Input records
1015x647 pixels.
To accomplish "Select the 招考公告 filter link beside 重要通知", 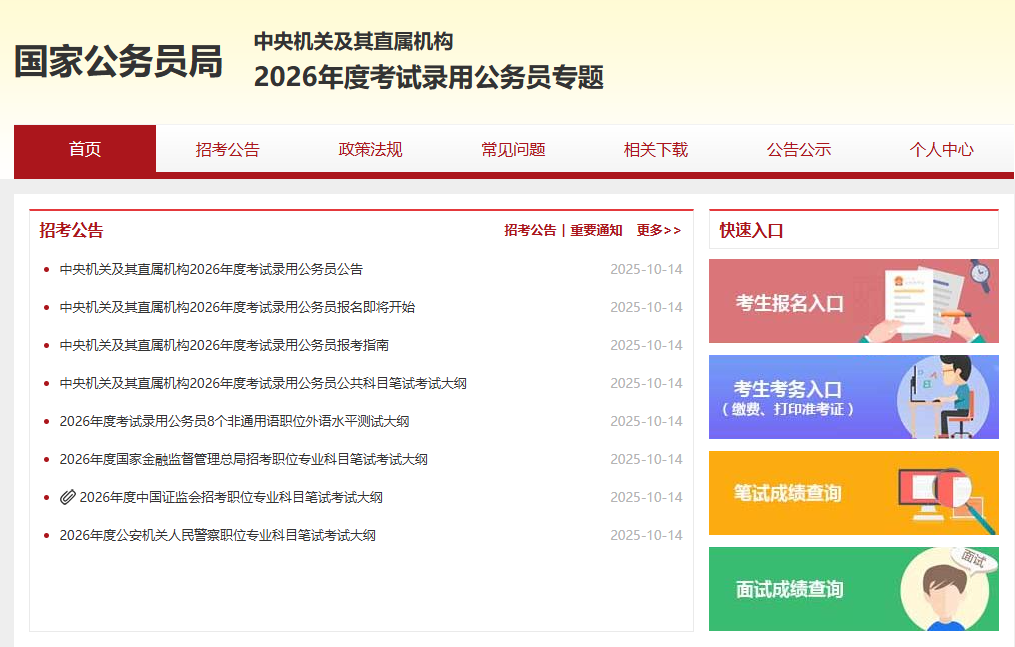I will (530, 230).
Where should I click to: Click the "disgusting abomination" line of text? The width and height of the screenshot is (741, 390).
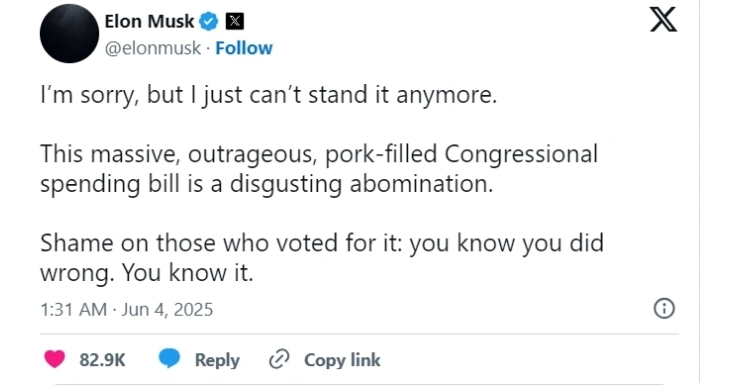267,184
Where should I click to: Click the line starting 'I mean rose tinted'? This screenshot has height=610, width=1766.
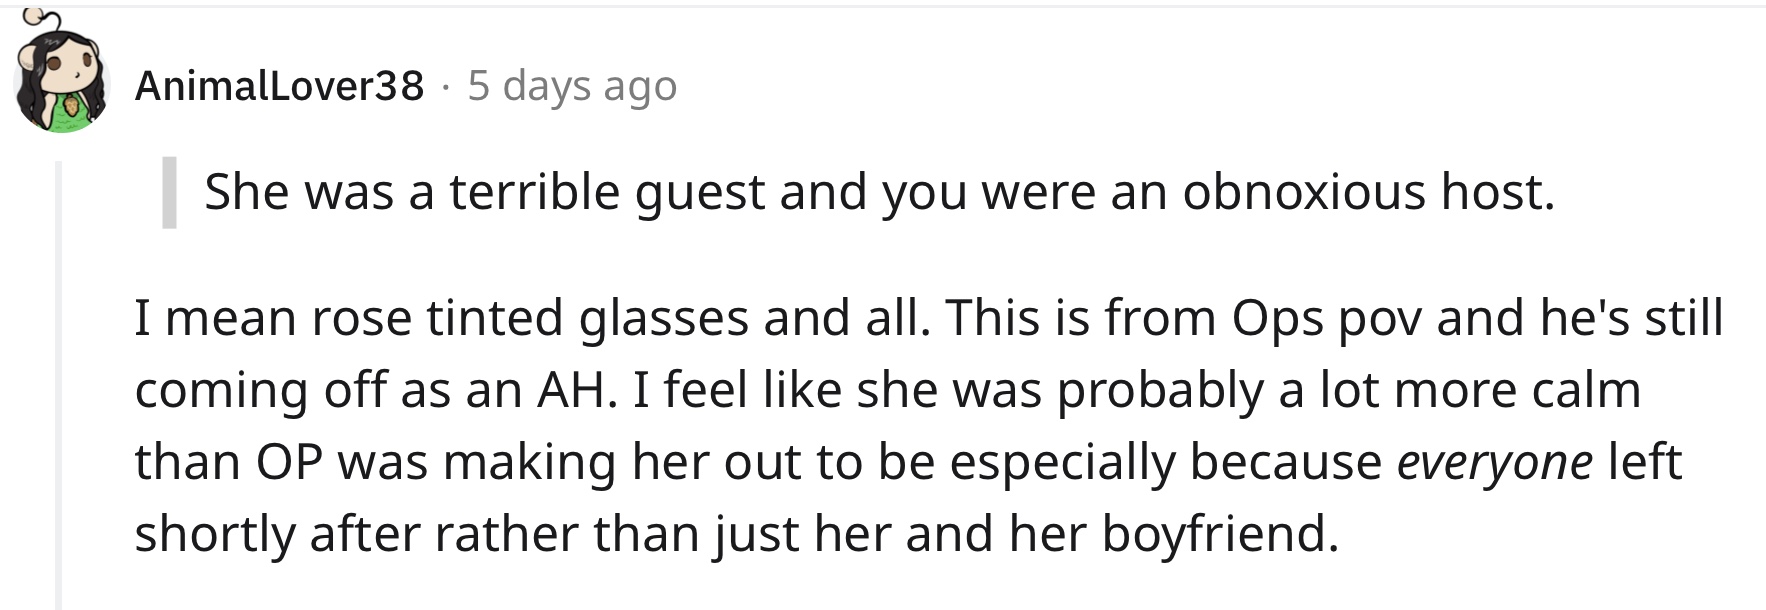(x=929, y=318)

To be done
Could you retype the records from the line containing "Where should I click to: Click the line" through the end of the records, leaving the pictures out?

Response to the task
Where should I click to: Click the line starting 'I mean rose tinted'? This screenshot has height=610, width=1766.
(x=929, y=318)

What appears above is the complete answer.